Living with Disability Research Centre 2020 Research Seminar Series
- Wednesday 11 March 2020 03:00 pm until Wednesday 11 March 2020 03:00 pm (Add to calendar)
- Dr David Henderson
- Presented by:
- Living with Disability Research Centre
- Type of Event:
3:00 pm - Charity Sims-Jenkins
PhD Candidate, Living with Disability Research Centre, La Trobe University
Do warm feelings, rather than negative feelings, obstruct support for self-determination from support workers? A literature review
Self-determination is a key component of quality of life for adults with intellectual disabilities and it is important for mental wellbeing and reduced vulnerability to abuse. Workers in the National Disability Insurance Scheme are expected to support self-determination for service users, yet the literature provides numerous accounts of support workers in services for adults with intellectual disabilities obstructing self-determination through coercion and overriding decisions. Paternalistic relationships between support workers and services users can develop where support workers treat adult service users like children. Literature on stigma and attitudes explores how negative thoughts and feelings toward people with intellectual disabilities can lead to harmful actions, yet the situation of failing to support self-determination is complex. Protectiveness suggests warm, not hostile feelings. Rather than wilfully obstructing self-determination, support workers report feeling conflicted between maintaining duty of care and allowing dignity of risk. Could warm feelings rather than negative feelings be the key drivers when support workers overprotect and override decisions? This presentation explores how ambivalent combinations of thoughts and feelings may contribute to paternalistic prejudice in support workers toward adults with intellectual disabilities, and why understanding the contribution of warm feelings may be important for addressing paternalistic discrimination.
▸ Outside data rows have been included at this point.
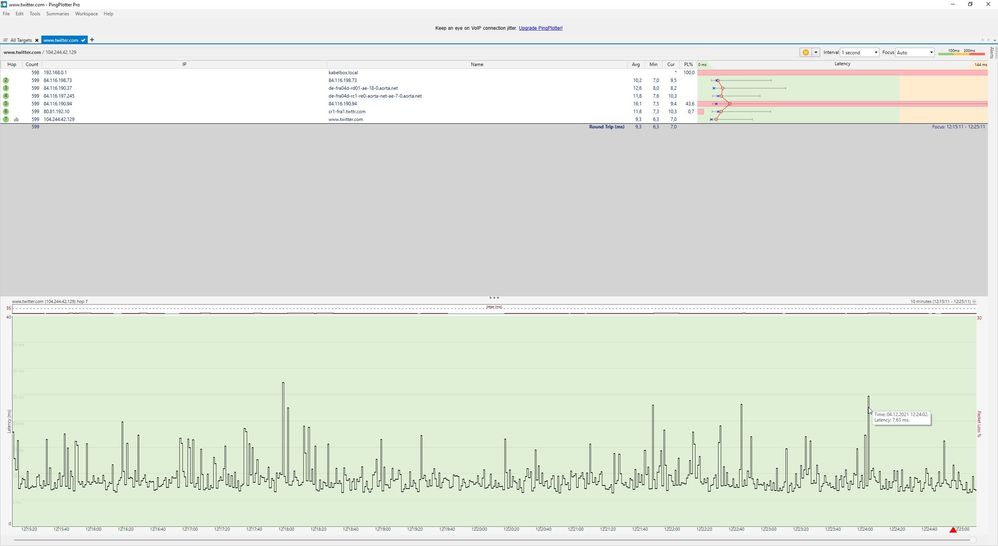Click the Upgrade PingPlotter link
The height and width of the screenshot is (546, 998).
point(540,28)
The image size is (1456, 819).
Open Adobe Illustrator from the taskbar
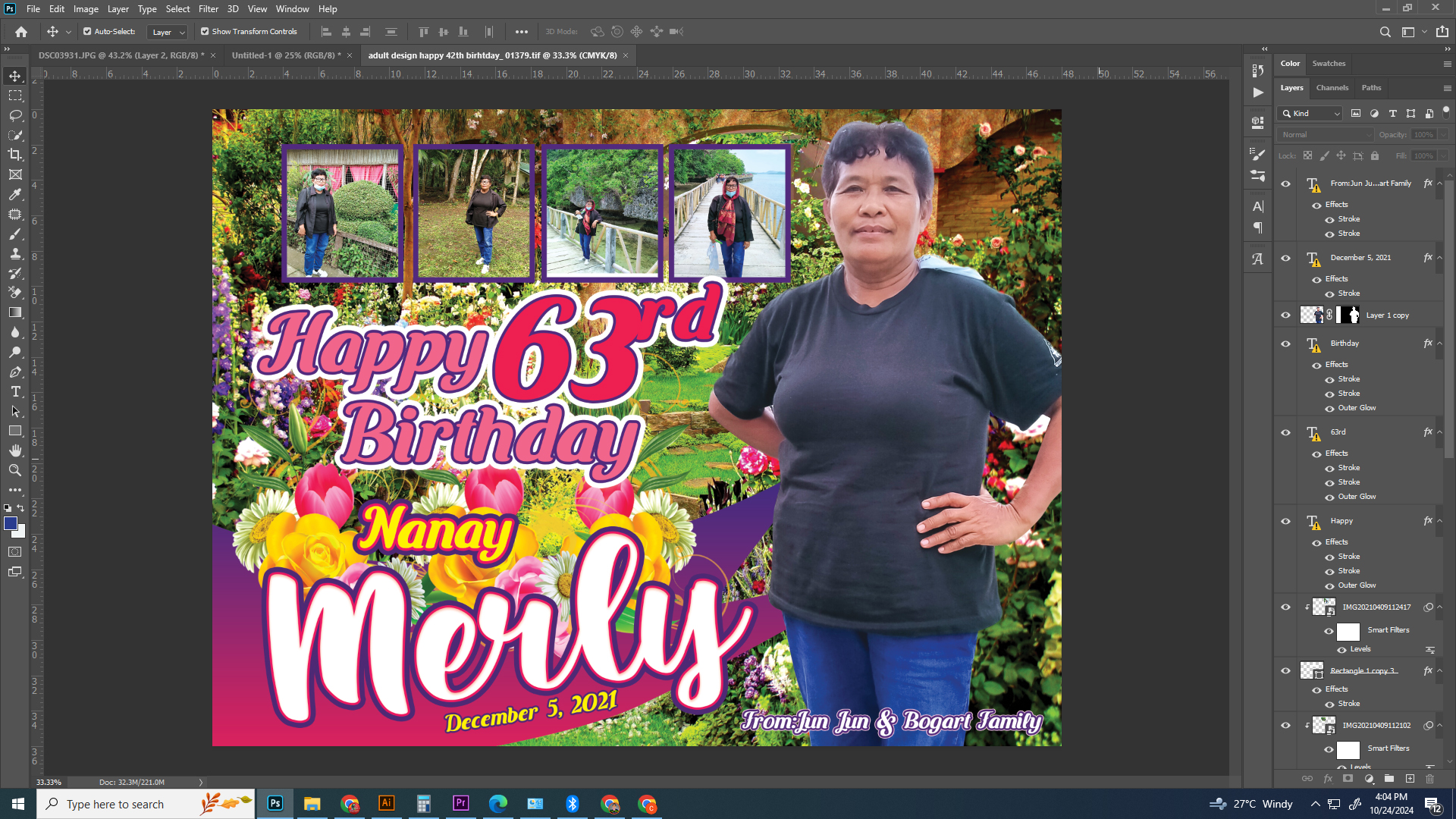tap(386, 804)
4:00 pm - Dr Sian Anderson
Lecturer, Living with Disability Research Centre, La Trobe University
Twitter versus the 'so-called professionals': Social media responses to evidence presented by researchers to the Royal Commission into Violence, Abuse, Neglect and Exploitation of People with Disability
The Royal Commission into Violence, Abuse, Neglect and Exploitation of People with Disability conducted public hearings in Melbourne, December 2019. People with disabilities, service providers and researchers were invited to present evidence on the theme of group homes. Responses on social media to people with disabilities giving evidence were positive, whilst responses to researchers giving evidence were generally highly negative. This presentation analyses the tweets by individuals or individuals on behalf of groups who were not described as academic researchers in their Twitter profile and who tweeted about the Royal Commission using one of the various hashtags to do with the Royal Commission. It explores how tweet authors generally criticised the presence and participation of researchers in the Royal Commission hearings. Yet for the Royal Commission to deliver meaningful recommendations to improve the disability sector and the lives of people with disabilities it is important to value both stories of lived experience and rigorous research evidence. Researchers and disability self-advocates and advocates working together and valuing each other’s contribution to public discourse offer opportunities to make change.
Meeting Room 203, Health Sciences 1 (Level 2).